Things You Need To Know About The Cost Of A Veterinary Hospital Visit
January 1, 2017
It is no secret that veterinary animal hospital Baltimore services are expensive, especially in the case of chronic illnesses or emergencies that involve complicated medical procedures and treatment. However, if you consider everything that is involved in a visit to the vet, you will soon realize that the costs are not as unreasonable as you previously thought.
Factors that influence the cost of a veterinary hospital visit
First of all, there are a lot of variables related to the geographical position of the office. For example, running a veterinary practice in New York will be more expensive than in Beaufort, for obvious reasons: property taxes, insurance etc.
A regular checkup at the vet always includes the health history, the examination, the acquisition of basic information (pulse, respiratory rate, weight, body temperature). This is the minimum you will have to pay for, but in some situations, things go even further: certain diagnostics come with recommended tests and treatments, emergencies may involve surgeries etc.
Your veterinarian should be able to estimate the costs for minimalist, standard and complete care programs, explain the benefits and the risks and then you can start talking about payment options. If you are on a tight budget, your vet may be able to suggest you affordable payment plans.
How much will you be required to pay during your puppy’s/ cat’s first year?

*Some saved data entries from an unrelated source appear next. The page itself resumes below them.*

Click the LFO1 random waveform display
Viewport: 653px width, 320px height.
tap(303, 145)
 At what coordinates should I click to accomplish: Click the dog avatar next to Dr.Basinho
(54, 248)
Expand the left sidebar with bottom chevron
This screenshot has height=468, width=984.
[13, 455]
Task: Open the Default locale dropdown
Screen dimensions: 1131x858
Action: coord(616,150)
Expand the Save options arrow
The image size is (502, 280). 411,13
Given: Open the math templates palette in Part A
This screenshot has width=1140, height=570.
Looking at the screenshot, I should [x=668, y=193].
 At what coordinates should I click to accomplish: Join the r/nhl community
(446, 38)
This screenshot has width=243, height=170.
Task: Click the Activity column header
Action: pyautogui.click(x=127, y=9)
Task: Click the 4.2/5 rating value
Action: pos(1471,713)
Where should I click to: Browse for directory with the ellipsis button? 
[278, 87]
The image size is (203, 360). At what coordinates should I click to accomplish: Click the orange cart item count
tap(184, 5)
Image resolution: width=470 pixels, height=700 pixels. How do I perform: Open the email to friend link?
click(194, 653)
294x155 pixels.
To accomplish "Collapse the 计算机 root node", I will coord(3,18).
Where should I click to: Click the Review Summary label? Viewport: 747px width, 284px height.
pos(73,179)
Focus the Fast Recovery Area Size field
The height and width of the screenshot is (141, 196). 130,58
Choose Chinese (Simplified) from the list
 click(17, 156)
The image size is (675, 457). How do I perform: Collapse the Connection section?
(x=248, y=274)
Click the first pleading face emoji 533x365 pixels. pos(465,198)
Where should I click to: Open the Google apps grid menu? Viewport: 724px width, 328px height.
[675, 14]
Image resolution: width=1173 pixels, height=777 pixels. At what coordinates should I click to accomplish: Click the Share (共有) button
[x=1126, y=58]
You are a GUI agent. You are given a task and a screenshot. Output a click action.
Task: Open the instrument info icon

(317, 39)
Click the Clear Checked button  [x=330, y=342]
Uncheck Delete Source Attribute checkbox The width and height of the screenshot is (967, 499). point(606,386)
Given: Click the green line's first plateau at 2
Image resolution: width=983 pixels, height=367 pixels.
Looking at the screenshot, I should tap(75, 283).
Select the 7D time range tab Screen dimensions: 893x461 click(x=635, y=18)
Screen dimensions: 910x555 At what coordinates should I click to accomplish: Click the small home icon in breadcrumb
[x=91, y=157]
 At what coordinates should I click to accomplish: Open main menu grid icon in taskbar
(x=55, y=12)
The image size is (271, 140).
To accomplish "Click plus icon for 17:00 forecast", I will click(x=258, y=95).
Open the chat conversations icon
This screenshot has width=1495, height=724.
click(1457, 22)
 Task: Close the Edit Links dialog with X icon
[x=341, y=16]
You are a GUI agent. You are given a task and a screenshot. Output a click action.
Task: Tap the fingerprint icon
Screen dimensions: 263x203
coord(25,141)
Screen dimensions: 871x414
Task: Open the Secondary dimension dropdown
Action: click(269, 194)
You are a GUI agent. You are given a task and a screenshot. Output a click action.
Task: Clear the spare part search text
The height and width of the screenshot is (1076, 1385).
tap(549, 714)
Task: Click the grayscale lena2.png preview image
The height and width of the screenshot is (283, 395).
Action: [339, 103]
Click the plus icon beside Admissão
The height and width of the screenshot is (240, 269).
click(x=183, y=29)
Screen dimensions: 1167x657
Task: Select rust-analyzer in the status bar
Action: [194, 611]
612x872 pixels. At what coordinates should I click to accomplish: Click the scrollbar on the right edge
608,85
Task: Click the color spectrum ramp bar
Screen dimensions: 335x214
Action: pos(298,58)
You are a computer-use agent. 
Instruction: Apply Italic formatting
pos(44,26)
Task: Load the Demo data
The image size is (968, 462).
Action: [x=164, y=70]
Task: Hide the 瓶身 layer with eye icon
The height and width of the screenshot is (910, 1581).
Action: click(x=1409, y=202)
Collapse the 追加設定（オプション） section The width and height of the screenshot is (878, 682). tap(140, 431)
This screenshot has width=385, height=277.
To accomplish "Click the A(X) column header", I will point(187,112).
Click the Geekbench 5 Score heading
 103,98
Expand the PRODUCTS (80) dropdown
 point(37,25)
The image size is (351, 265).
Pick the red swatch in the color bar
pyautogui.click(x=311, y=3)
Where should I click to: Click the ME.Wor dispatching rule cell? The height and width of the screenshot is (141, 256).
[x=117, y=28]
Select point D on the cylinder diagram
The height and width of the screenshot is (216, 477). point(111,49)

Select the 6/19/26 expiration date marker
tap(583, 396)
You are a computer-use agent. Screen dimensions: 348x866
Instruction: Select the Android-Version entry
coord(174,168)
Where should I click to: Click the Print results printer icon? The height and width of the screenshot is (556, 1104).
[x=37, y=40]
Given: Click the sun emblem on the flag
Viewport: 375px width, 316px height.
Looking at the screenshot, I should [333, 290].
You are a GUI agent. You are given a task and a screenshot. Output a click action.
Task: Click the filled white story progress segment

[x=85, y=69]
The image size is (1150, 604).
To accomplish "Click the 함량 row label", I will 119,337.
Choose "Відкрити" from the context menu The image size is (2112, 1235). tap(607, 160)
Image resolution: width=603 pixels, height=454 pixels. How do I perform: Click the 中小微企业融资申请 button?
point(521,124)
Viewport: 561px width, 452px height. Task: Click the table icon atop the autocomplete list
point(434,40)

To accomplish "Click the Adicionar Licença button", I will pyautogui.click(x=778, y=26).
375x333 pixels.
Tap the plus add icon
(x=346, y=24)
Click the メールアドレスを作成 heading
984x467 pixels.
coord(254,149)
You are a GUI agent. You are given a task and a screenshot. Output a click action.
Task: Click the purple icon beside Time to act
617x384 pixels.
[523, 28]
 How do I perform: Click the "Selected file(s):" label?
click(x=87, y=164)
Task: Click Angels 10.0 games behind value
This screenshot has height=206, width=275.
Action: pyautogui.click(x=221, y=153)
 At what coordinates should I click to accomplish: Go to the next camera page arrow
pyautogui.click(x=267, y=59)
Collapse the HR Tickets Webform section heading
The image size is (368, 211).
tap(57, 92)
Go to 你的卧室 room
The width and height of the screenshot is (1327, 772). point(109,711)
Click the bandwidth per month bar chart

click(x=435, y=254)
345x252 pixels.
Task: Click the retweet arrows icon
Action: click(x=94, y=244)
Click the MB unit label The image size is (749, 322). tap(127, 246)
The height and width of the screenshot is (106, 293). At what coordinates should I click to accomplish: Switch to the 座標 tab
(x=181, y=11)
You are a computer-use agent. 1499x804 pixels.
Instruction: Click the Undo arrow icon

A general estimation includes:
– Vaccinations – > $250
– Spaying or neutering surgery – > $175
– Annual examination – > $50
– Deworming and prevention – >$130
– Tick and flea treatment and prevention – > $200
– Dental cleaning – > $125
– Fecal exam – >$50
The costs will remain similar during each year to come (though indoor cats may cost you slightly lower) because most of these examinations and testing occur annually.
How about the cost of a veterinary hospital visit for an emergency?
Statistics show that about 40% of clients of veterinary hospitals reported paying $300-$500 for an emergency visit, and about 60% spent more than $1,000. This is because emergency visit costs about $100, diagnostics that often involve blood work and X-rays costs about $200 for each procedure, hospitalization for 24h and treatment with meds and fluids costs more than $1000 and outpatient treatment starts from $200.
The fees for out of hours emergency treatments are typically higher than fees related to regular daytime treatments, which is understandable: clients pay for veterinarians trained in dealing with emergency care, who are willing to work during weekends and holidays, as well as for special equipment.
You cannot anticipate if and when you will experience a pet emergency, but it seems that a high percentage of pet owners (more than 70%) have been through this at least once. In these circumstances, it is best to be prepared and develop a pet emergency plan: set aside some money or purchase a health insurance policy. This way, you can rest assured that you can afford to provide proper care to your little lovely companion, which makes all the difference in the world.